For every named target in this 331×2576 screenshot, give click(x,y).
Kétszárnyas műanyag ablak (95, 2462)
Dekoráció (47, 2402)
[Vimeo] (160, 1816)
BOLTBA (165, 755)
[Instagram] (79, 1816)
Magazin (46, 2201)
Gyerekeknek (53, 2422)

---+---

▶ _WHAT YOU HAVE TO DO_
Could you transcribe every entry exactly, without altering anything?

▶ _WORKED SOLUTION_
For every named target in this 331×2576 screenshot, give click(x,y).
Kétszárnyas műanyag ablak (95, 2462)
Dekoráció (47, 2402)
[Vimeo] (160, 1816)
BOLTBA (165, 755)
[Instagram] (79, 1816)
Magazin (46, 2201)
Gyerekeknek (53, 2422)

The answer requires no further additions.